1. I’ve become humble. Early on, as a teacher, I received many bouquets, acknowledging my prowess in the classroom. And for a while that continued. Several years ago, I started receiving some nasty feedback from students, really for the first time. It was disturbing. At first I just tried to hide and cover. But then I got curious. I realized, in part, I’d become arrogant, and that I was receiving my comeuppance. It was painful. So I’ve said to my classes this year, “I don’t know what I’m doing. As a teacher, I stand before you realizing in many ways, I don’t really understand how to teach. I am learning, as you are, what it means to teach and to learn, perhaps for the first time. I need your in put.” I have humbled myself. This is not natural to me. Yes, indeed, I am arrogant. But it has worked. It has invited or created a space for students to give input, feedback, to cooperate with me in their learning.

2. We are co-learners. I am not the expert, the one full of knowledge that now dumps his knowledge into student’s minds. I’ve asked my students, at the end of each week, “In what ways can I, your teacher, along with my Teaching Assistants, learn from you about your questions, your conclusions? How can I make the classroom a kind of rolling conversation, where the thoughts, questions and interests of students become a part of a series of learnings?” A large part of this then is reading their feedback. What are they asking? What are they saying? And then responding and when necessary, changing the lecture relative to their interests and questions.

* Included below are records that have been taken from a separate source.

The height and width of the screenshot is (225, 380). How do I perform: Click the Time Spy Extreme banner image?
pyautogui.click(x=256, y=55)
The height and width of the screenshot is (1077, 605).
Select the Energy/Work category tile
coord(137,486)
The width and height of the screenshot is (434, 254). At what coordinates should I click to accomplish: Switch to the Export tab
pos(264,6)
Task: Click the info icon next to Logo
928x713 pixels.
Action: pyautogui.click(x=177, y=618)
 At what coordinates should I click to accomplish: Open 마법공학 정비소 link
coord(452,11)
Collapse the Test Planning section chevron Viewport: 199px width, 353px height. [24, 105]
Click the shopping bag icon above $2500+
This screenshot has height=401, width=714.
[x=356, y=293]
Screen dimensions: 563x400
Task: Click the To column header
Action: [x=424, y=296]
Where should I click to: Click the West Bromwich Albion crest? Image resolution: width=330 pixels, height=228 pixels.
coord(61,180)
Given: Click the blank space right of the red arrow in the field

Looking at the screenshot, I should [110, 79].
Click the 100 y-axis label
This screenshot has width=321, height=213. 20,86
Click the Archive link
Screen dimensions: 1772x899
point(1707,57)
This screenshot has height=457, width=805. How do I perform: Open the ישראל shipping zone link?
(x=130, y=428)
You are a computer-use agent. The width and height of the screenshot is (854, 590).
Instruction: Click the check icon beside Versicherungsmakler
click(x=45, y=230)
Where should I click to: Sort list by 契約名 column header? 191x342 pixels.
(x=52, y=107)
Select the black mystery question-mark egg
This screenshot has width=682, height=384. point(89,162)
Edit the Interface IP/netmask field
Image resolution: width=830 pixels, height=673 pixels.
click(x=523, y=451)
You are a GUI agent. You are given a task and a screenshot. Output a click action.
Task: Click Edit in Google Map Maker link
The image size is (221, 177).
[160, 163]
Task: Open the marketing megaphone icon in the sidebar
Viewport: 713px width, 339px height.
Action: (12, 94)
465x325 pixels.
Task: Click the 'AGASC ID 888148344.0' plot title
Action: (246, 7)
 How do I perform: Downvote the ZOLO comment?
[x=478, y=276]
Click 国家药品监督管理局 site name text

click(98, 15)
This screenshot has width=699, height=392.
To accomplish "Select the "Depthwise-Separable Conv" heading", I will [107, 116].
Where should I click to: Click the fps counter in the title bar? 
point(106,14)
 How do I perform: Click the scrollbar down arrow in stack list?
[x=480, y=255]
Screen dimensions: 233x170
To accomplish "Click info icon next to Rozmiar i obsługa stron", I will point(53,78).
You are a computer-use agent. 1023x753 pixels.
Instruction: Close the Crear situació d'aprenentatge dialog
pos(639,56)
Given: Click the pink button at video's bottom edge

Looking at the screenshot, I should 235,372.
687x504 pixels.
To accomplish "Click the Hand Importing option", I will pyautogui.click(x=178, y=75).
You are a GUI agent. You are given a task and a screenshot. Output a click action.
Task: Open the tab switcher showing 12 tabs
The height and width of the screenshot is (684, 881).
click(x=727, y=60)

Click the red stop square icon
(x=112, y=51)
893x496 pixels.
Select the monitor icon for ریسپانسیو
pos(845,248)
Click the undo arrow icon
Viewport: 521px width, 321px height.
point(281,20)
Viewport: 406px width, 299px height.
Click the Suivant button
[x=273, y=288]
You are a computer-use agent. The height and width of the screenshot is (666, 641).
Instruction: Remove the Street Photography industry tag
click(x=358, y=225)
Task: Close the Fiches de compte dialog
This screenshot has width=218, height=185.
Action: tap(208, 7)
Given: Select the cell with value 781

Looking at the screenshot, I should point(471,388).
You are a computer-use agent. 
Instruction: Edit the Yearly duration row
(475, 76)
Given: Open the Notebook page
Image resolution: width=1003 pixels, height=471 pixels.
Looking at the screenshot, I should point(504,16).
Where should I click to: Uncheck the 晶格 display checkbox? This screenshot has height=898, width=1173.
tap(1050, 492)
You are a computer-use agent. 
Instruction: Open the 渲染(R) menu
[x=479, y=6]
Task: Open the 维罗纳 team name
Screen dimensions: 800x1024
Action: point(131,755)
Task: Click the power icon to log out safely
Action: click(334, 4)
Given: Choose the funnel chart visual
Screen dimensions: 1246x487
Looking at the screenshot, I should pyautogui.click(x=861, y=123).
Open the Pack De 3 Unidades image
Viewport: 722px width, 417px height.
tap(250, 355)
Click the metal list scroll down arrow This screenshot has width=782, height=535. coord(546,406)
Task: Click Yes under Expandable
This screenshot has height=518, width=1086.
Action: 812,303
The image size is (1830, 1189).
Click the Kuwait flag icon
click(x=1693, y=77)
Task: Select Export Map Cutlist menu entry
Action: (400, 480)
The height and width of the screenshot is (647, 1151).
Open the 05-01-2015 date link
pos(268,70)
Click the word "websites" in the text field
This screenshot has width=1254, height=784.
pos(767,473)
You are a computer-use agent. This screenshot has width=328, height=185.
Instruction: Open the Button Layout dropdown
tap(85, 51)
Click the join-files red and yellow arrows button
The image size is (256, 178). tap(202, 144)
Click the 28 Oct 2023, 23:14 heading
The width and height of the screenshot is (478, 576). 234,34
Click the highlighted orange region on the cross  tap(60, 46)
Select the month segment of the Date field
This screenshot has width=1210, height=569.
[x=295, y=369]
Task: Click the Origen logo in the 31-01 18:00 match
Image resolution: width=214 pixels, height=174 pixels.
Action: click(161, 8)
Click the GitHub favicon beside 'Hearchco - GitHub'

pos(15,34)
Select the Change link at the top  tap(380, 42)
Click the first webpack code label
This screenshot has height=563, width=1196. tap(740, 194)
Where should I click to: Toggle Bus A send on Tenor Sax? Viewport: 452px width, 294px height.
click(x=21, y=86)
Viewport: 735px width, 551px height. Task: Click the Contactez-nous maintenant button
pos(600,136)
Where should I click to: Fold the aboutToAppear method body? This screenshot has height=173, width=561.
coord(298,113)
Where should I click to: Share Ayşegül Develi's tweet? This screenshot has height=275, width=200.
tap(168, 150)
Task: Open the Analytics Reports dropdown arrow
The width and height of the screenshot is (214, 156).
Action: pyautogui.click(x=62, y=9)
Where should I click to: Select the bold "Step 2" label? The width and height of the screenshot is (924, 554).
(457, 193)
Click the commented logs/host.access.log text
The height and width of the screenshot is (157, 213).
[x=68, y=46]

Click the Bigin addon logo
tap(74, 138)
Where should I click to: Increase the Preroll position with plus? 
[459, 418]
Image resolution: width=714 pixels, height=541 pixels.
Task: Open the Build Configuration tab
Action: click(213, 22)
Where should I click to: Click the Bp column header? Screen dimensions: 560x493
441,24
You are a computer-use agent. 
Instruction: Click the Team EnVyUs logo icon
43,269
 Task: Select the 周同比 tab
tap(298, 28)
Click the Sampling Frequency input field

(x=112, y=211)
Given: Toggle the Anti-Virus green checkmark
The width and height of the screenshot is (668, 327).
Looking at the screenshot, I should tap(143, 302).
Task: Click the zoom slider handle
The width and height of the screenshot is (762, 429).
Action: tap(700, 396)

3. Think with me. I started the lecture the other day, and I said instead of scribbling down everything on the power points, just sit back and think with me. Use this classroom as an opportunity to think. I said, “Most of this information can be found in your readings or online. There is nothing magical about information, especially in our time, it’s everywhere—you don’t really need me in this way. But thinking is not something that can be done for you. So use this classroom to think about issues in your life, in our history and in religion.” This invitation then has given me the chance to think out loud with them. For instance, as Rene Girard argues, religion is the rationalization of human violence. And sacrifice is the way religion sacralizes the scapegoating process. The Hebrew Scripture both speaks of the need for sacrifice, but then it questions it as well.  Abraham’s arm is held back from Isaac’s neck, and Hosea says the Lord wants “mercy and not sacrifice.” What does this mean? Are the Hebrews being religious or are they opening up a new form of human consciousness?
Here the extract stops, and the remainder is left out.